The name “web crawler” gives away what the function is — crawling the web.
Web crawler (or spider) bots scan the web for content. “Their purpose is to index the content of websites all across the Internet so that those websites can appear in search engine results,” technology company Cloudflare explains.
“Web pages crawled with the GPTBot user agent,” says OpenAI, “may potentially be used to improve future models.”
GPTBot will, however, steer clear of “sources that require paywall access, are known to gather personally identifiable information (PII), or have text that violates our policies.”
“Allowing GPTBot to access your site can help AI models become more accurate and improve their general capabilities and safety,” OpenAI says.
The AI research and deployment company has given publishers and website owners the option to either fully opt out of GPTBot's surveillance or allow partial access. Check here for how to do that.
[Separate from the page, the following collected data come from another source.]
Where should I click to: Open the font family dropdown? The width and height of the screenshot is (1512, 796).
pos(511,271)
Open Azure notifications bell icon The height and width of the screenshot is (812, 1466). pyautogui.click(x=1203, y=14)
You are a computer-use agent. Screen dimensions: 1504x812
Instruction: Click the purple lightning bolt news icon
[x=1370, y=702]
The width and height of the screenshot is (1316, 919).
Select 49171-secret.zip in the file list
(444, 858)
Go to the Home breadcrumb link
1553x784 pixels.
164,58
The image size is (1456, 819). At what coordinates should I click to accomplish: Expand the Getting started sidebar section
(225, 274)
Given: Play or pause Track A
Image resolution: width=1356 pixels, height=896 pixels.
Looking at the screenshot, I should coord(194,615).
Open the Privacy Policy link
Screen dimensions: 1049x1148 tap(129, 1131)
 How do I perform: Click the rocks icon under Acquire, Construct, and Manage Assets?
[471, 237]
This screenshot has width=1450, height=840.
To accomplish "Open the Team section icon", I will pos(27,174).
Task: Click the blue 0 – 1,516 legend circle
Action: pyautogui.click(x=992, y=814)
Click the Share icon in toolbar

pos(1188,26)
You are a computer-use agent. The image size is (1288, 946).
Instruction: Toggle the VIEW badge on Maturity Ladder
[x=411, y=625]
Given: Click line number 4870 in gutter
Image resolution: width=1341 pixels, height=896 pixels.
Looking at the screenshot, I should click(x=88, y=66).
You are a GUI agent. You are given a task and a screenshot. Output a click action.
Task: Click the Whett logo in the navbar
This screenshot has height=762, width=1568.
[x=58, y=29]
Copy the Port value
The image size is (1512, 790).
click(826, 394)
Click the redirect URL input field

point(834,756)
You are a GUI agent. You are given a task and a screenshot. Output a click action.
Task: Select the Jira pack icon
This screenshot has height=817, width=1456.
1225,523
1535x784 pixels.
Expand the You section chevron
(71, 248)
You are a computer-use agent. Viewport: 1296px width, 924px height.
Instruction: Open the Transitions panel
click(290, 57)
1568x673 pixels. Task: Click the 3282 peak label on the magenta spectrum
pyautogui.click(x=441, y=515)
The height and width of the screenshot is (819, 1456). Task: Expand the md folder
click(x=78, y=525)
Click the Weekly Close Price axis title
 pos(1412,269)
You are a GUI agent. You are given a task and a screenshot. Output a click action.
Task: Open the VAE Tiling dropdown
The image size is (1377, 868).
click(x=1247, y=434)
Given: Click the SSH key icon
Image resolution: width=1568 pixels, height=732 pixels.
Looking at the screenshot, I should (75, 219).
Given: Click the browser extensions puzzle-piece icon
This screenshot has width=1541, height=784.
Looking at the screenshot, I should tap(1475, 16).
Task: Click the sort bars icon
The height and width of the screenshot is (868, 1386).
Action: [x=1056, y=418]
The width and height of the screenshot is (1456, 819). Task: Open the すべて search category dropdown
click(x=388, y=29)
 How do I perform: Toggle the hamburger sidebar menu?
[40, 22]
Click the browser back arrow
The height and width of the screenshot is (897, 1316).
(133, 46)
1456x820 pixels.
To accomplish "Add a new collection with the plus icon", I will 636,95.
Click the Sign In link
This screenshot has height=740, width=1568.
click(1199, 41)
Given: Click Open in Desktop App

Although the option to opt out of web crawling by GPTBot is welcome and suggests a respect for privacy, it does put the onus of taking steps to disable access upon publishers and website owners.
Instead, an opt-in feature, where one is asked for permission, would have been more respectful.
OpenAI trains its machine learning models on public web data. This choice has led to questions of ethics and legality.
For one, the aspect of consent for the reuse of information is absent. The source of information isn’t typically highlighted in an ordinary interaction with a chatbot powered by an AI model. A chatbot user also isn't redirected to the source, so the latter doesn't benefit.
In this scenario, a source of information is forced to compete with a platform that rechannels that same information, while also acting as a one-stop shop for any other information necessary, clearly handing the latter the advantage.
“Why would any producer of free online content let OpenAI scrape its material when that data will be used to train future LLMs that later compete with that creator by pulling users away from their site?” asks Alistair Barr, writing for Business Insider.
In addition, some of the information on the web, for instance, is copyrighted.
OpenAI’s free use of copyrighted material — text, images, sounds, videos, and what not — to improve their models and grow their revenue, therefore, becomes a contentious issue. It becomes grounds for copyright infringement.
Comedian Sarah Silverman sued OpenAI for copyright infringement in July, and she is one among several authors who have taken objection legally.
On the other hand, OpenAI and the Associated Press joined hands in July for the ChatGPT maker to license the New York-based news agency’s archive of news stories.